- WHAT THE TASK REQUIRES: Begin with the first line of the entries below and reproduce each line exactly, ending with the line that holds "Given: Click the Cancel button".

◇ ◇ ◇ ◇

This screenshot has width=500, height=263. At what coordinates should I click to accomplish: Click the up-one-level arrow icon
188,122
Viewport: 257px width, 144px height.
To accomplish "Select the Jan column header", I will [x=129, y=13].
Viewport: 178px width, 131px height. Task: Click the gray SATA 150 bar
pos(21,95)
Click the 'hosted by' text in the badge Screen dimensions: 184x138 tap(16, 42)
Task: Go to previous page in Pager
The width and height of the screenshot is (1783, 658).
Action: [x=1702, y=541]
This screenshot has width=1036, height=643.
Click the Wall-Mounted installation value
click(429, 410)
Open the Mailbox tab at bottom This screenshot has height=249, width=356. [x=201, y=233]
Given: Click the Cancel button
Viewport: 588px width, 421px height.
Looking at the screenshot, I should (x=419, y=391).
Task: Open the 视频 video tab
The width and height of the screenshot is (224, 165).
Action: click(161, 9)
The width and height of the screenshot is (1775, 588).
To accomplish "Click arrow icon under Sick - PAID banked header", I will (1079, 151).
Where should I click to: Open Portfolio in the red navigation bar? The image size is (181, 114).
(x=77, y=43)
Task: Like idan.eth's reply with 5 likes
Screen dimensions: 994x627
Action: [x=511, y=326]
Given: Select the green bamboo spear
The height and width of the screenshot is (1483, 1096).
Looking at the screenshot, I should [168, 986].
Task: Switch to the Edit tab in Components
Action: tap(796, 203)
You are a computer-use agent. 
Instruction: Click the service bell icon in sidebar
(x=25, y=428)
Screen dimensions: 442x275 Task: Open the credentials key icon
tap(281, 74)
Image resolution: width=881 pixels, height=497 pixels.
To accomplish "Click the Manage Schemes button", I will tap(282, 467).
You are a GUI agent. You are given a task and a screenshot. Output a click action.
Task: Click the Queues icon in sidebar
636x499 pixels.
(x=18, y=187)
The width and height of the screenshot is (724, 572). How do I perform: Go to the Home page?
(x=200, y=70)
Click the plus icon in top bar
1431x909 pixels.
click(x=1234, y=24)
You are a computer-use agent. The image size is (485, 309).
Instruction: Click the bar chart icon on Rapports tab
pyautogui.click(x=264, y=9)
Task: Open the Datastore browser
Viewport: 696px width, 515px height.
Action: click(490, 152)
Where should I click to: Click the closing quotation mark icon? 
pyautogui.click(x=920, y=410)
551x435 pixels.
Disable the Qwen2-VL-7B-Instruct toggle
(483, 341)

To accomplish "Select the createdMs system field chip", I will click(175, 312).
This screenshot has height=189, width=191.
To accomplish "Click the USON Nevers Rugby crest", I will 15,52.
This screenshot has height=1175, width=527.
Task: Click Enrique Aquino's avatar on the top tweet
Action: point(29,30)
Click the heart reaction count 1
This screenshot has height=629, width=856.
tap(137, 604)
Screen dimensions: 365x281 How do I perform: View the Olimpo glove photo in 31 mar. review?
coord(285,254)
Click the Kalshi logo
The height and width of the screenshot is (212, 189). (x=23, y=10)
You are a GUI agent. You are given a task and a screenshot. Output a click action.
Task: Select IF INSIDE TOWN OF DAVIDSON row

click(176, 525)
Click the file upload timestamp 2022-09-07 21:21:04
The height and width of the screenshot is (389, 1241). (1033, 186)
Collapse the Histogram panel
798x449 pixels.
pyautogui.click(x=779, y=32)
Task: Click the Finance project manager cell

◇ ◇ ◇ ◇

- SOLUTION TO THIS EXERCISE:
This screenshot has width=500, height=263. At what coordinates should I click to accomplish: Click the up-one-level arrow icon
188,122
Viewport: 257px width, 144px height.
To accomplish "Select the Jan column header", I will [x=129, y=13].
Viewport: 178px width, 131px height. Task: Click the gray SATA 150 bar
pos(21,95)
Click the 'hosted by' text in the badge Screen dimensions: 184x138 tap(16, 42)
Task: Go to previous page in Pager
The width and height of the screenshot is (1783, 658).
Action: [x=1702, y=541]
This screenshot has width=1036, height=643.
Click the Wall-Mounted installation value
click(429, 410)
Open the Mailbox tab at bottom This screenshot has height=249, width=356. [x=201, y=233]
Given: Click the Cancel button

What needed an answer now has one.